I don't know if it actually started to happen in the same time frame, but the "strangest" thing in our network config is that the vmbr0 is marked as VLAN-aware.

Is there any solution yet? Given that the general consensus seem to be that 4.18 should have mostly fixed this, is there any PVE 4.18 kernel available? I looked in the testing repo but it was nowhere to be found. Would installing an Ubuntu "mainline kernel" be problematic? Or are there any older kernels in the repo which don't exhibit the problem?

denos · Feb 14, 2019

Matteo Italia said:
Is there any solution yet? Given that the general consensus seem to be that 4.18 should have mostly fixed this, is there any PVE 4.18 kernel available? I looked in the testing repo but it was nowhere to be found. Would installing an Ubuntu "mainline kernel" be problematic? Or are there any older kernels in the repo which don't exhibit the problem?

As far as I know, this issue is only resolved by 4.18+. You may be able to use a kernel from Ubuntu or Debian Backports, but I didn't have any luck due to missing ZFS support and/or hardware modules in those kernels. I'm currently building my own kernels to track 4.19 + ZFS + hardware I need. Any kernel 4.18+ that I tried breaks AppArmor. To fix AppArmor I compiled and installed libapparmor and apparmor_parser from source for version 2.13.2.

The good news is that I haven't had a single problem on the 4.18+ kernels -- mirroring the findings of that Ubuntu kernel bug report above. Unfortunately, this isn't a practical process for many Proxmox users. It would be ideal if Proxmox would package these changes but 4.18+ kernels aren't core for Debian Stretch (more work to maintain) and this is a rare race condition so I don't think enough of their user base is complaining. We were seeing it on about 10% of our infrastructure over the course of 3 months.

Matteo Italia · Feb 18, 2019

Thank you for the reply... missing ZFS isn't a big issue, and I think that our node has "normal enough" hardware to be supported by a stock kernel. My main fear is indeed about AppArmor, but wouldn't it be enough to "steal" libapparmor and apparmor_parser from latest LTS Ubuntu?

Data extract:
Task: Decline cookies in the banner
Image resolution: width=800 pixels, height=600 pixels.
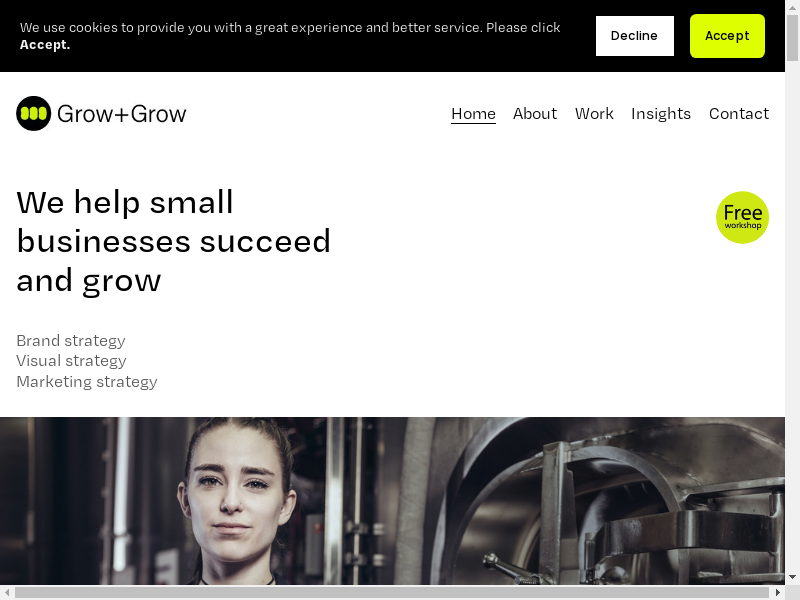Action: [634, 36]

Problems to solve:
1. From the kernel forum thread, return word for word the stretch from "I don't know" through "marked as VLAN-aware.".
2. In the kernel forum thread, which version of libapparmor and apparmor_parser did denos compile and install from source?
3. Write what comes next in the kernel forum thread, picking up after its final sentence.

Answers per task:
1.
I don't know if it actually started to happen in the same time frame, but the "strangest" thing in our network config is that the vmbr0 is marked as VLAN-aware.

2. Version 2.13.2.

3.
denos · Feb 18, 2019

Matteo Italia said:
Thank you for the reply... missing ZFS isn't a big issue, and I think that our node has "normal enough" hardware to be supported by a stock kernel. My main fear is indeed about AppArmor, but wouldn't it be enough to "steal" libapparmor and apparmor_parser from latest LTS Ubuntu?

If AppArmor doesn't work you can boot back into an your current kernel and it will be fine. I suspect you won't be able to take libapparmor and apparmor (the package that contains apparmor_parser) from Ubuntu's repos without breaking a bunch of dependencies.

If you decide to try the Ubuntu kernel, please report back here on your findings.

Matteo Italia · Feb 27, 2019

Didn't try it yet, although today I updated the packages and I saw a new kernel (4.15.18-11-pve AKA 4.15.18-33), is there anywhere where I could see a changelog?

fabian · Feb 28, 2019

Matteo Italia said:
Didn't try it yet, although today I updated the packages and I saw a new kernel (4.15.18-11-pve AKA 4.15.18-33), is there anywhere where I could see a changelog?

"apt changelog PACKAGE", or on the Updates tab on the web interface, or next to the binary .deb file on our repository servers

Matteo Italia · Mar 1, 2019

fabian said:
"apt changelog PACKAGE", or on the Updates tab on the web interface, or next to the binary .deb file on our repository servers

I'm used to pressing `C` in aptitude, that didn't turn up anything, so I imagined the builtin apt changelog mechanism being broken/unused for that package. Hovever, apt changelog pve-kernel-4.15.18-11-pve did work - bizarre!

That being said, the new pve-kernel updates the sources to Ubuntu-4.15.0-46.49, whose changelog in turn is https://launchpad.net/ubuntu/+source/linux/4.15.0-46.49; it looks like there are some fixes to the network stack, but nothing that seems particularly related to https://bugs.launchpad.net/ubuntu/+source/linux/+bug/1779678.

seneca214 · Mar 7, 2019

We're experiencing this same issue with various Proxmox v5.3 servers and have paid Proxmox support that hasn't been able to provide a solution for us. What is the solution here since this post is marked as solved?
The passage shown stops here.